Content starts

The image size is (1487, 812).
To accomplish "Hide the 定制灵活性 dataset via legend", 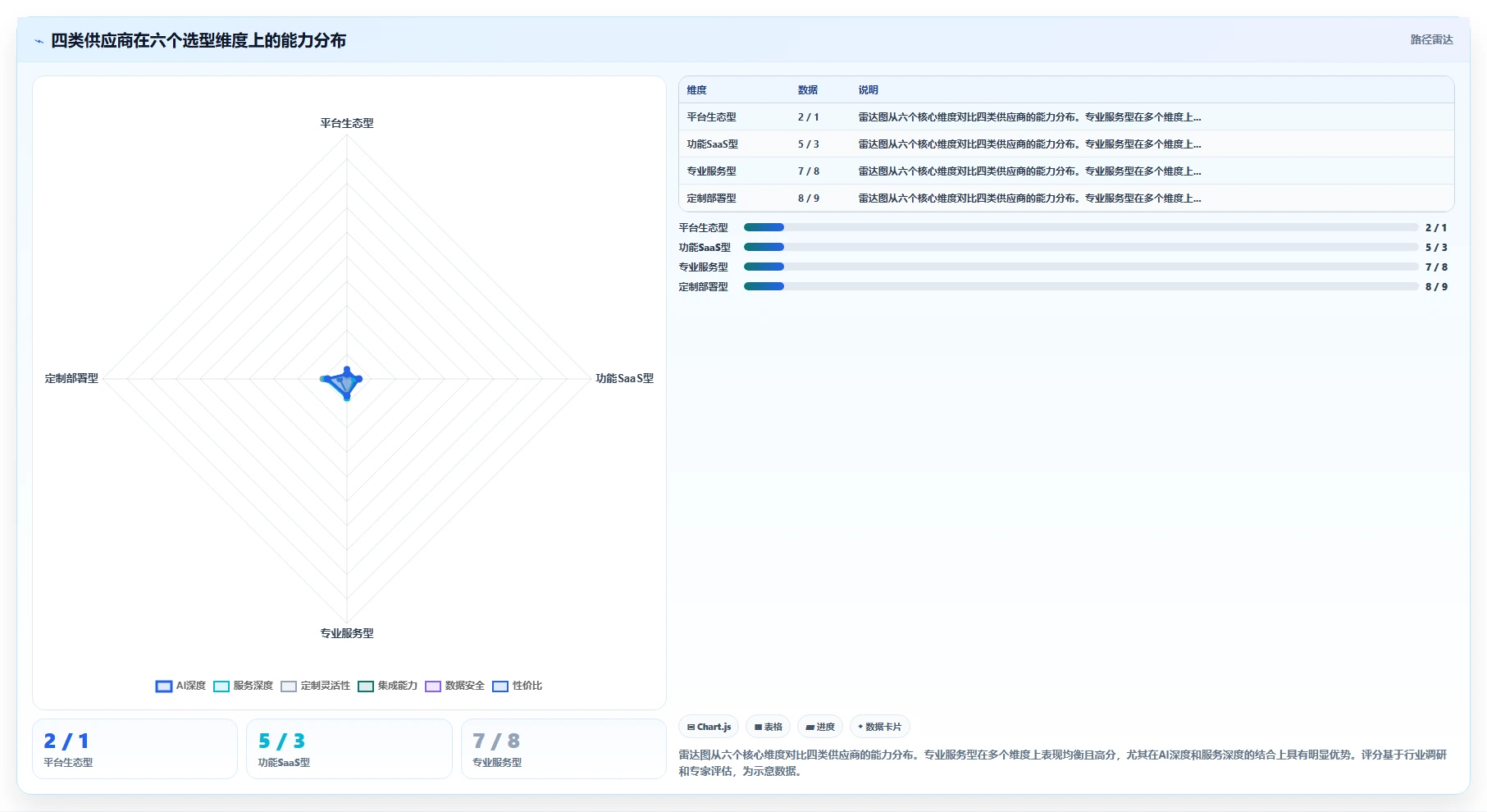I will [315, 687].
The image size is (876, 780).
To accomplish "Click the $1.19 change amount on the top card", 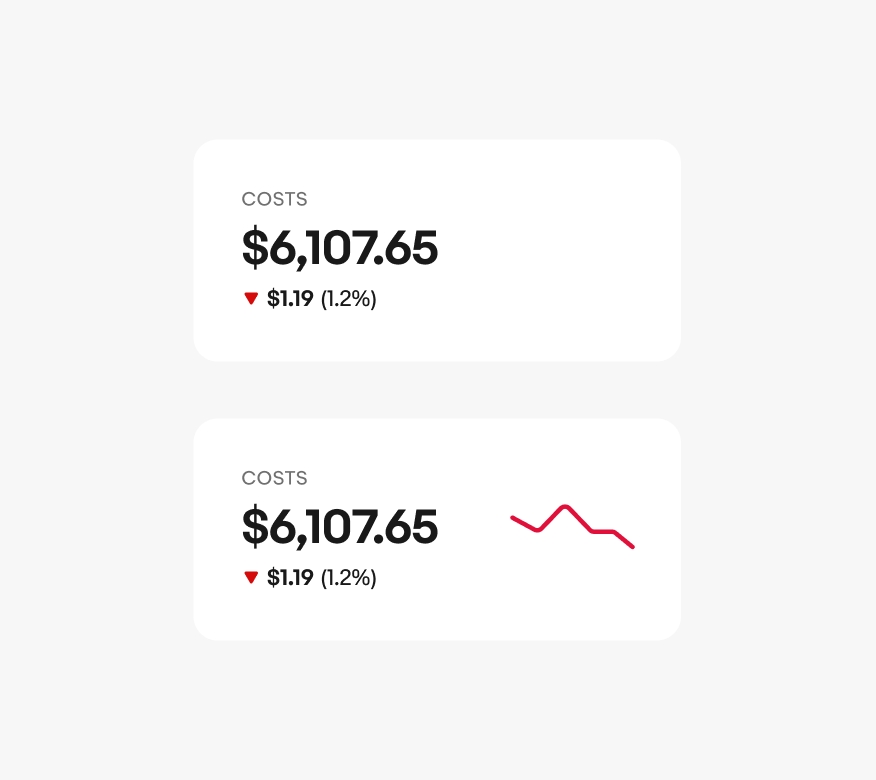I will [289, 298].
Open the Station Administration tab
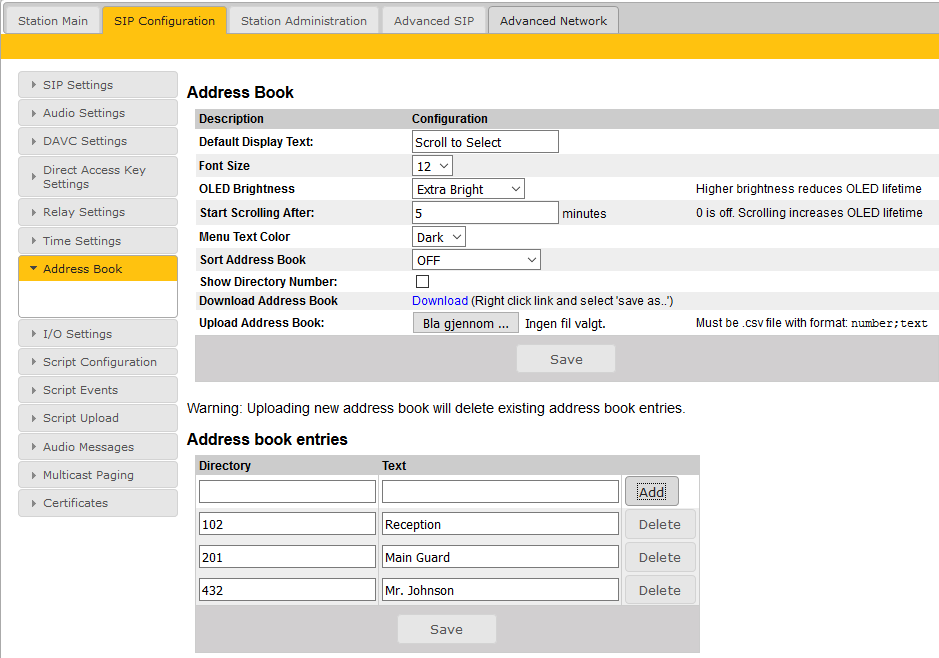The height and width of the screenshot is (658, 939). (x=304, y=21)
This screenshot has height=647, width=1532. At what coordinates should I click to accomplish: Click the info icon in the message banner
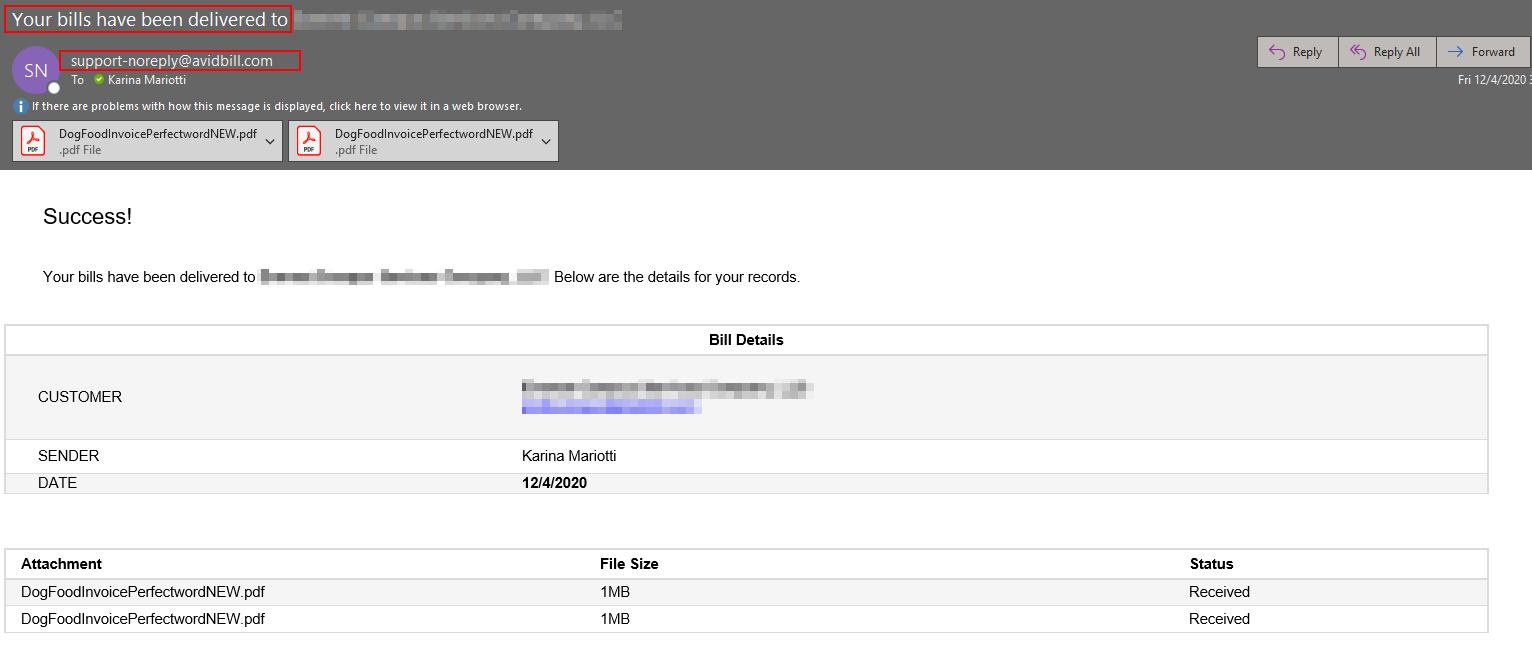(x=19, y=106)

Content ends

**Exercise goal**
The answer consists of the lines from the one holding "This screenshot has" to the end of the records, inclusive, restated exactly and without pictures.

**Output for this exercise**
This screenshot has height=647, width=1532. At what coordinates should I click to accomplish: Click the info icon in the message banner
(x=19, y=106)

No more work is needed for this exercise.